→ What this task involves:
According to the excerpt on coriander, to which plant family does Coriandrum sativum belong?

→ Excerpt provided:
┌────────
Ethnobotanical and phytochemical aspects of the edible herb Coriandrum sativum L.
UNIVERSAL IDENTIFIER: http://hdl.handle.net/11093/3874
EDITED VERSION: https://onlinelibrary.wiley.com/doi/10.1111/1750-3841.16085
DOCUMENT TYPE: article
Coriandrum sativum (coriander) is an edible herb in the family Apiaceae. The leaves, fruits, and stems of C. sativum have long been used as culinary spice due to their favorable odor. Traditional practitioners used this plant for treating different diseases like blepharitis, scabies, aphthous stomatitis, laryngitis, headache, and palpitation. In modern researches, coriander has demonstrated anxiolytic, anticonvulsant, antimigraine, neuroprotective, analgesic, diuretic, hypoglycemic, hypolipidemic, hypotensive, anticancer, and antioxidant activities. Coriander contains a wide range of bioactive phytochemicals among which phenylpropenes, terpenoids, isocoumarins, phytosterols, and fatty acids are the most important. This review provides information about the botanical and ethnobotanical aspects, chemical profile, therapeutic uses in Islamic traditional medicine (ITM), and recent pharmacological studies of coriander effects. The results have shown that coriander and its monoterpenoid compound, linalool, can be considered as potential drug candidates for treating metabolic syndrome and different inflammatory conditions especially neural and CNS diseases.
└────────
Records from a data collection
┌────────
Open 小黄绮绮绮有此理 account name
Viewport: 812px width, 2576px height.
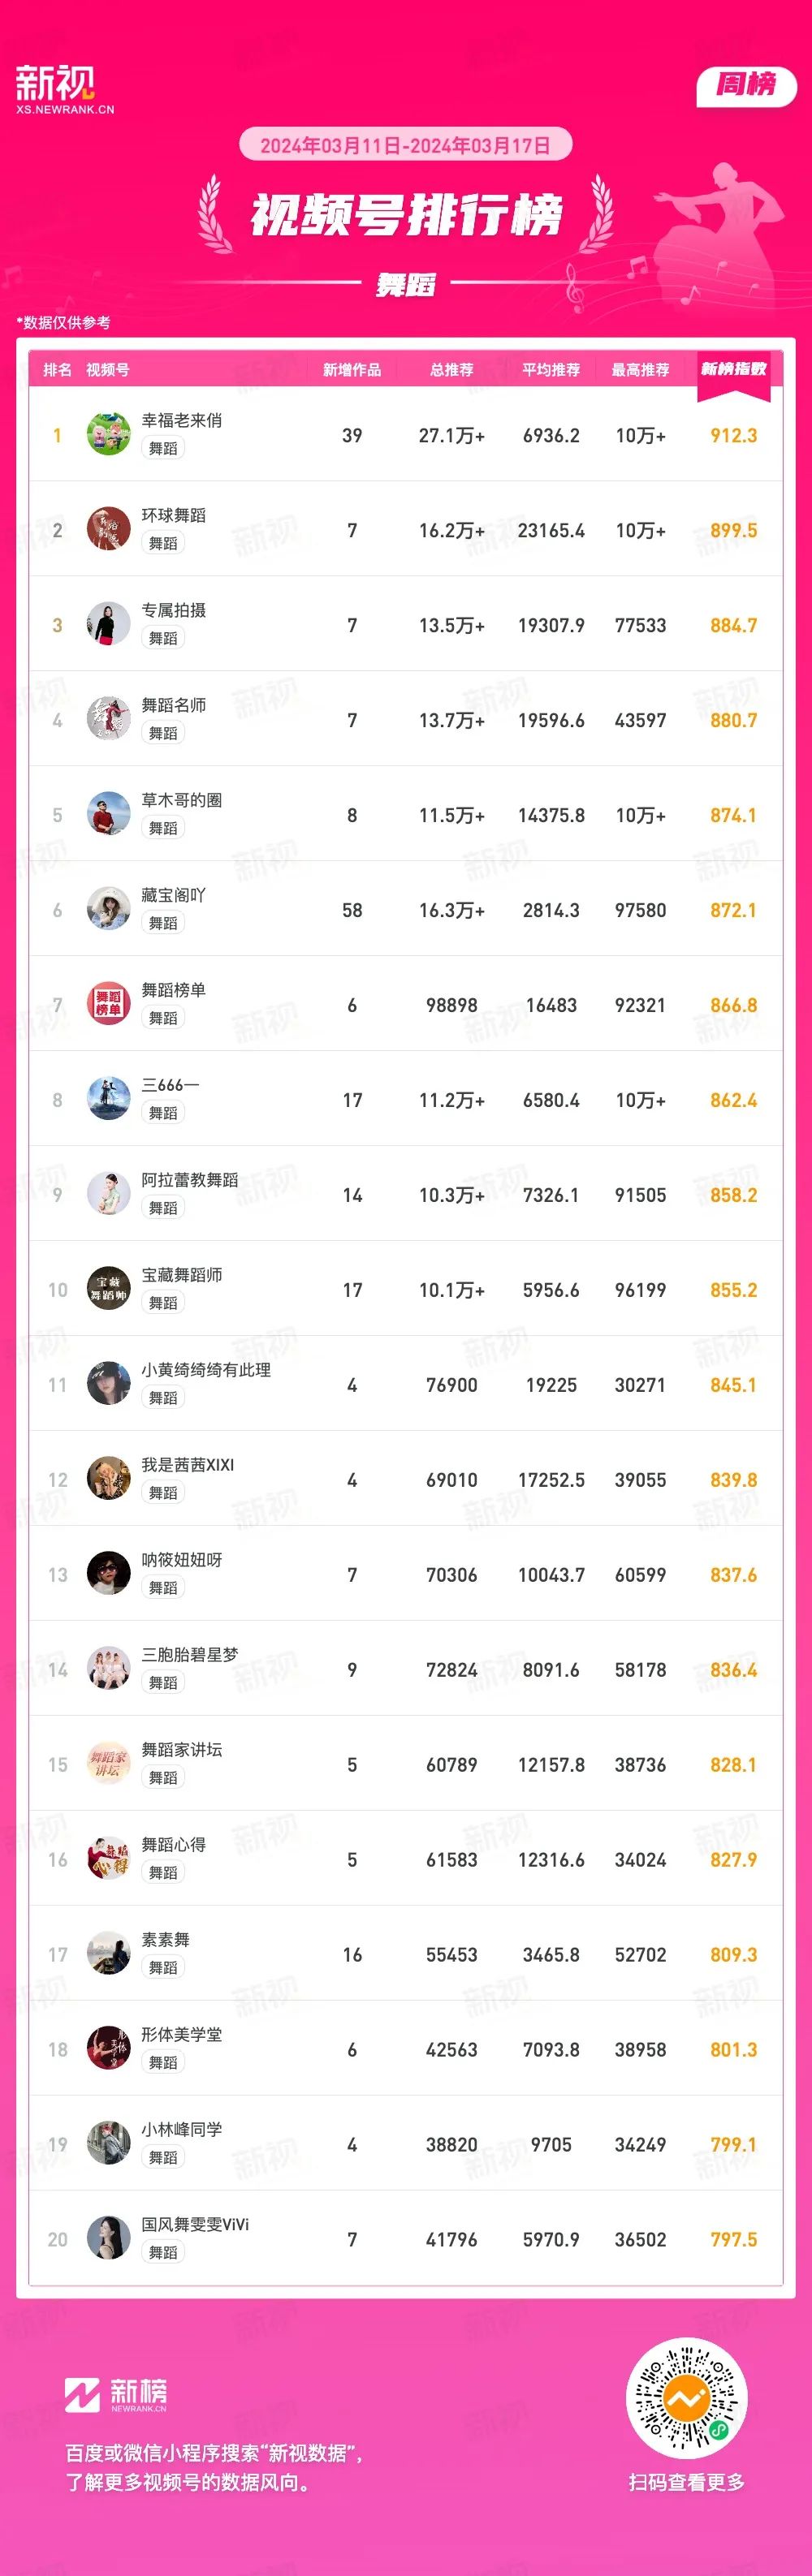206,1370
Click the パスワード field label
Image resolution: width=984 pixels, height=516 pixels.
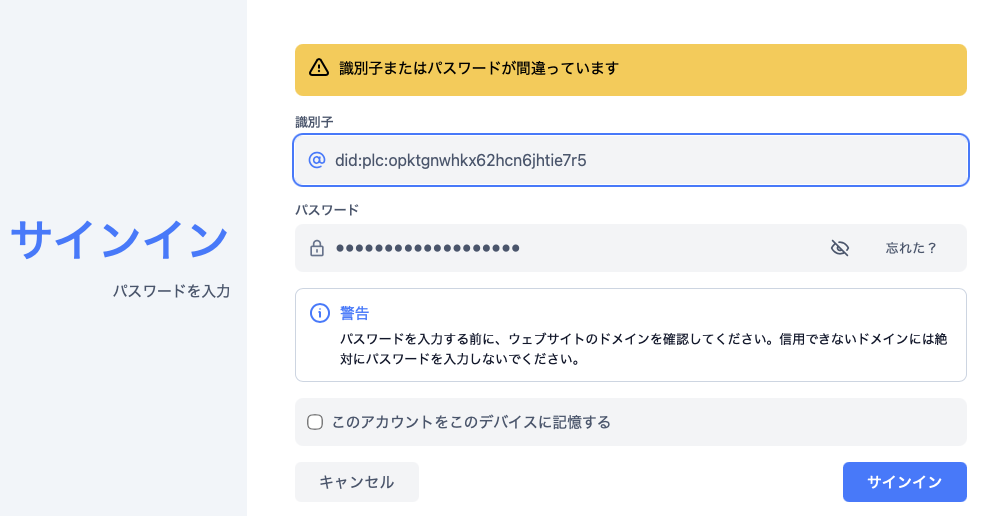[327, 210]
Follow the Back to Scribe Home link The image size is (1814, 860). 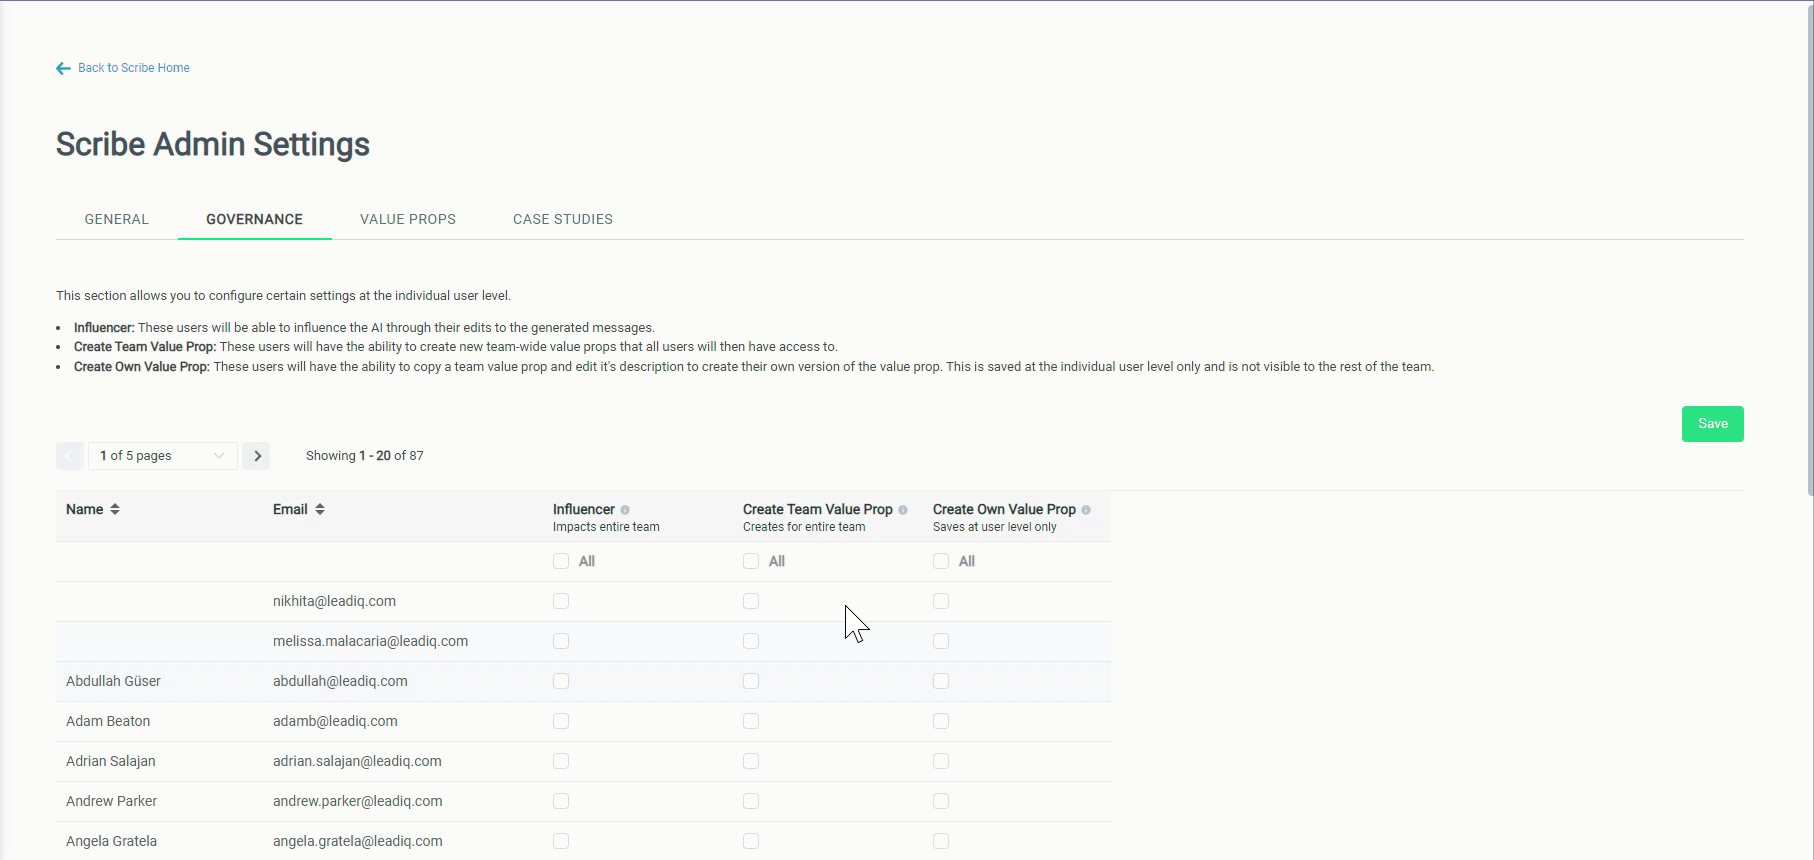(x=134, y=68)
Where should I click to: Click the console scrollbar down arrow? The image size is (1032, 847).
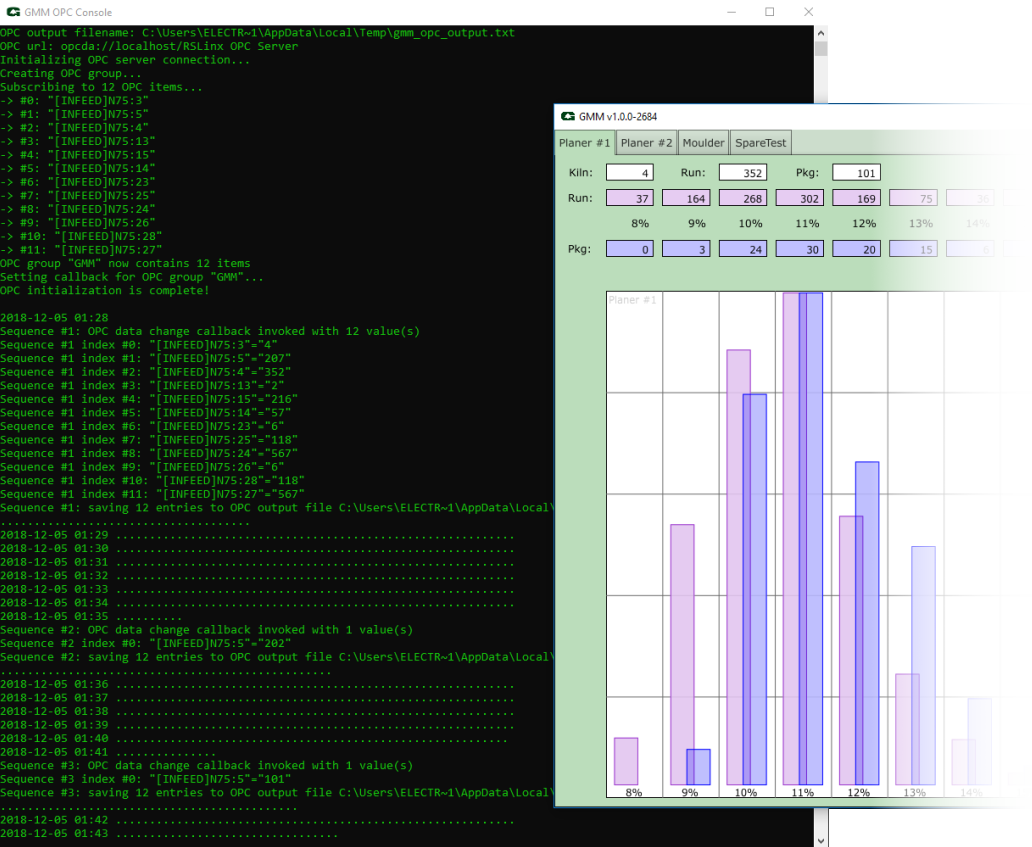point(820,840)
└────────
→ Answer below:
Apiaceae